No Brasil, o principal argumento utilizado para frear os avanços promovidos pelo PT, pelas políticas sociais e a esquerda tem sido a corrupção, debate estimulado pelos grandes escândalos do Mensalão e da Lava a Jato.

A imprensa tem certamente um papel de destaque em todo esse processo. Criminalizou não só o Partido dos Trabalhadores, mas todos movimentos sociais e todos que têm se organizado no combate às desigualdades.

Esses dois movimentos, de criminalizar e associar à corrupção, porém, escondem elementos importantes para compreender a vitória de Jair Bolsonaro. Afinal, políticos de direita também foram e são acusados de participar em esquemas de corrupção, como é o caso do novo presidente da república.

A história recente

Desde 2003, com a vitória do ex-presidente Lula, o Brasil iniciou um processo marcado mais pela distribuição de renda, e um pouco menos pelo encurtamento da desigualdade social.

No que tange à população negra, houve algumas iniciativas voltadas com exclusividade para esse segmento, algo inédito no país, como inclusão de negras e negros no ensino superior, e também houve políticas sociais universais, sem um recorte racial, que também beneficiaram esse grupo. Aqui vale lembrar de programas como o programa Bolsa Família, que favoreceu sobretudo mulheres negras.

Apesar de todas as contradições, principalmente no campo da segurança pública, onde o encarceramento e o homicídio de negros aumentou, a resposta das urnas não poderia ter sido outra. Fernando Haddad carregou consigo o legado do Partido dos Trabalhadores (PT) e foi mais votado entre a comunidade negra, com apoio maciço entre os que se autodeclaram pretos.

A tendência da comunidade negra foi seguida pelos demais grupos marginalizados historicamente e que tiveram uma maior possibilidade de participação política durante a era petista.

Haddad foi o preferido entre as mulheres, que inclusive organizaram uma das manifestações mais contundentes em protesto ao recém eleito, com as expressões #elenão e #elenunca nas redes sociais e também nas ruas. Sob esses lemas, as mulheres organizaram um dos protestos mais potentes contra Bolsonaro, uma semana antes do primeiro turno das eleições.

No Nordeste, Haddad também foi vitorioso. Em uma das regiões mais beneficiadas com uma série de programas sociais do PT, Bolsonaro teve pouco apoio. Nas periferias dos grandes centros urbanos, Haddad também venceu.

Mais do que projetos históricos do campo progressista nessas regiões e direcionados a esses grupos, Fernando Haddad viu seu adversário utilizar de maneira repetida anúncios de cunho racista, machista, LGBTfóbico e contra moradores da região Nordeste. Declarações que ao final certamente colaboraram para a rejeição dele com esses segmentos.

A classe média branca

Jair Bolsonaro foi então vitorioso com amplo apoio de brancos, homens, heteros, e sujeitos de classe média. Esses grupos não foram atingidos pelos discursos de Bolsonaro e acreditam que podem ser beneficiados por um governo dirigido pela principal figura do PSL.

* * * * * * * * *

PROBLEMAS A RESOLVER:
A – Por favor, transcreva o trecho do texto sobre a vitória de Bolsonaro que vai de "Mais do que" até "figura do PSL.".
B – Dê continuidade ao texto sobre a vitória de Bolsonaro a partir do ponto em que ele termina.

MATERIAL:
* * * * * * * * *

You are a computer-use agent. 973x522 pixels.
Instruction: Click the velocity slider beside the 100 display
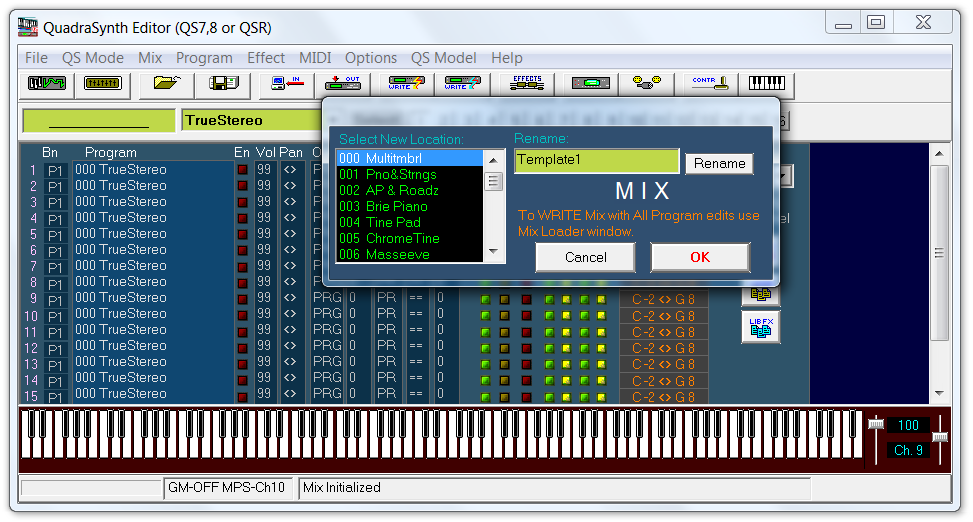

* * * * * * * * *

RESULTADOS EM ORDEM:
A –
Mais do que projetos históricos do campo progressista nessas regiões e direcionados a esses grupos, Fernando Haddad viu seu adversário utilizar de maneira repetida anúncios de cunho racista, machista, LGBTfóbico e contra moradores da região Nordeste. Declarações que ao final certamente colaboraram para a rejeição dele com esses segmentos.

A classe média branca

Jair Bolsonaro foi então vitorioso com amplo apoio de brancos, homens, heteros, e sujeitos de classe média. Esses grupos não foram atingidos pelos discursos de Bolsonaro e acreditam que podem ser beneficiados por um governo dirigido pela principal figura do PSL.

B –
É a luta de classes, com todas as suas complexidades em um país escravista como o Brasil. Sob o slogan de governar para todos, existem também interesses simbólicos, materiais e econômicos por detrás desse voto pró Bolsonaro.

Um milionário votará em quem? Em candidaturas que defendem a taxação de grandes fortunas, ou em figuras que pretendem taxar os mais pobres e os mais ricos de maneira igual? Óbvio que a fatia mais rica fica com a segunda opção.

A grande questão dentro desse enredo é que a classe média branca foi muito beneficiada durante o governo petista. Uma série de medidas a beneficiou de maneira direta como o aumento no número de universidades e a criação de projetos como o Ciências sem Fronteiras.

A economia mais dinâmica durante o governo lula, a criação de postos de trabalho, a maior distribuição de renda também favoreceram o médio empresário e o profissional liberal, que viu suas oportunidades de mercado crescerem.

Um projeto político que concentra renda, que taxa de maneira igual a todos, que pretende esvaziar a universidade pública no Brasil é também desastroso para essa classe média branca e urbana. Interessa muito, do ponto de vista econômico, ao grande empresário e ao capital.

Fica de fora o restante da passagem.